D.C. al Coda

katzensymphonie

This Katzensymphonie, by Moritz von Schwind (1804-71), resides in the Staatliche Kunsthalle Karlsruhe in Germany. Dick Higgins, in Pattern Poetry, writes, “This piece, drawn in pencil and ink on music paper (but not orchestrated) has charm but does not appear to have been intended for performance at all. It may be a satire or lampoon on the famous violinist Joseph Joachim (1831-1904), to whom it is dedicated.”
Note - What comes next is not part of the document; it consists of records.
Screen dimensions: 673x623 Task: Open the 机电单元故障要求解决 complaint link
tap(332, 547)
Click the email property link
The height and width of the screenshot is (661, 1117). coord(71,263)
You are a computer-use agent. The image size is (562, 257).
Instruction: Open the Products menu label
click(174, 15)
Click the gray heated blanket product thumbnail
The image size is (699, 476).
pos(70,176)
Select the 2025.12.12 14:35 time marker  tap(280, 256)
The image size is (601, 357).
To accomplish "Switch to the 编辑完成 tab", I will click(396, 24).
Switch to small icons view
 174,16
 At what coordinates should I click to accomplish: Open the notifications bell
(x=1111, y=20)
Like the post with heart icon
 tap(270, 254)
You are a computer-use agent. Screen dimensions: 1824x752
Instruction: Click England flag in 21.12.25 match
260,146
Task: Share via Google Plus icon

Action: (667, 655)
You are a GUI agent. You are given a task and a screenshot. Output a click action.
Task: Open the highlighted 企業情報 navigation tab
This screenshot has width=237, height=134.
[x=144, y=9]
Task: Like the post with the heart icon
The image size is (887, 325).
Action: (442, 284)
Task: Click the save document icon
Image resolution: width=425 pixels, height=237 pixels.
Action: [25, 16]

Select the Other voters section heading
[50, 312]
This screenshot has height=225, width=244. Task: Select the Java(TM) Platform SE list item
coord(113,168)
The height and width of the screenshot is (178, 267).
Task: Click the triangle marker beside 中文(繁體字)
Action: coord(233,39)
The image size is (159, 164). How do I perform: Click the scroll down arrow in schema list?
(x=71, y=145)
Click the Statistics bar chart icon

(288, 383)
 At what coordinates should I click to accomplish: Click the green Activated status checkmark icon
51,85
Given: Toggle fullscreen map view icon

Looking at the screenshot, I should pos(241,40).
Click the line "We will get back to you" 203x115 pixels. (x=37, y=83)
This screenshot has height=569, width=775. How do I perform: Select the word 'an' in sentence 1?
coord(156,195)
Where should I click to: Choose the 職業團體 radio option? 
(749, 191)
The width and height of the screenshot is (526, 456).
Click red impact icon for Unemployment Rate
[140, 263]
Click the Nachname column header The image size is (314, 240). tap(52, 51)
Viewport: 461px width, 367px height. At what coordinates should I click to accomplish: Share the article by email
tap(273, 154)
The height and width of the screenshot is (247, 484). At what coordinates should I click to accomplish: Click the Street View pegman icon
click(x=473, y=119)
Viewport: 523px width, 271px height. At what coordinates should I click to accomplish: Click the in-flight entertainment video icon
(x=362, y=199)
https://commons.wikimedia.org/wiki/File:Cat_piano_1883.jpg

Perhaps it might be played on the Katzenklavier, a (thankfully) imaginary instrument described by Jean-Baptiste Weckerlin in his Musiciana, extraits d’ouvrages rare ou bizarre of 1877:

[A] chariot … carried the most singular music that can be imagined. It held a bear that played the organ; instead of pipes, there were sixteen cat heads each with its body confined; the tails were sticking out and were held to be played as the strings on a piano, if a key was pressed on the keyboard, the corresponding tail would be pulled hard, and it would produce each time a lamentable meow. The historian Juan Christoval Calvete, noted the cats were arranged properly to produce a succession of notes from the octave … (chromatically, I think).

In 1890 the Glasgow University magazine published this anonymous assessment of the musicianship of botanist and amateur violoncellist Frederick Orpen Bower:

There was a professor of flowers
The ‘cello he’d torture for hours
When the strings gave a growl
The cats gave a howl
And eclipsed all his musical powers.